The design team worked with real estate developer Jacob Root to create the project in hopes of diversifying the housing stock available to those interested in the area where construction costs for new housing typically start at $600,000.
“While there is a very vibrant arts and culture scene in Chicago, there isn’t much bespoke contemporary architecture, and what exists in residential is almost exclusively very upscale – so we hope to help to change that narrative,” co-lead Ann Lui explained. “Since Chicago’s residential lots are all the same size, it’s easy for people to repeat plans and end up with disappointing architecture. We would like to be a trend in a different direction.

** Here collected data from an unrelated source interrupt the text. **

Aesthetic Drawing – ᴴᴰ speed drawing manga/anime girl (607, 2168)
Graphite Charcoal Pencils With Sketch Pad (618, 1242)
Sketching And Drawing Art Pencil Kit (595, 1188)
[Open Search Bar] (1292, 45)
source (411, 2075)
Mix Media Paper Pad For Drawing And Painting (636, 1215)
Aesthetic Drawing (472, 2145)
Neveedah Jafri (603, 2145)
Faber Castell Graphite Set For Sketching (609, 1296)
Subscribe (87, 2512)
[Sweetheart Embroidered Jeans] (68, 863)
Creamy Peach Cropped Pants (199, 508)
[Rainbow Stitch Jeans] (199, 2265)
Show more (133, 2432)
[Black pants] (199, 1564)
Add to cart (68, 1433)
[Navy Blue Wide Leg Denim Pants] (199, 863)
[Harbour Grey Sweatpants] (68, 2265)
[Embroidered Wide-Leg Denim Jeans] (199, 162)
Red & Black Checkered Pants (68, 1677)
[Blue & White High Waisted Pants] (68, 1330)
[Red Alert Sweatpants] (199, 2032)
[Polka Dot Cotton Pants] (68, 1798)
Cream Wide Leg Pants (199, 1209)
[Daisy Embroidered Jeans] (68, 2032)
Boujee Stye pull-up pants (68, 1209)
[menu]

“This unique use of the typical 25′ x 125′ Chicago residential lot allows Hem House to be experienced as if it were on a much larger site,” said Craig Reschke, co-manager of Future Firm. “It also allows for large windows that let in natural light but also remain private from the street.”
The house is defined by double-stacked volumes clad in black metal cladding which is typically used as a roofing material to give it the “sharp” and “clean” aesthetic associated with contemporary residential design. A central entrance is tucked into the side yard, opening into a combination cloakroom and laundry room followed on the right side by an L-shaped kitchen and distribution of living areas which have been positioned to maximize light and comfort. isolation in unison with its white plasterboard interior.
The house was completed last summer and went on sale for $399,000. It was later sold and, as Cook County Land Bank Authority’s Darlene Dugo says, is now a shining example of how flexible single-family units can reshape communities by recharging disused areas.
“For too long, the blight caused by decades of redlining and the housing crisis of 2008 has depressed property values and economic investment in black and brown neighborhoods,” she said. “By reclaiming vacant land and building beautiful, affordable community assets, Hem Development demonstrates what is possible when we empower local architects and developers to resurrect derelict spaces.”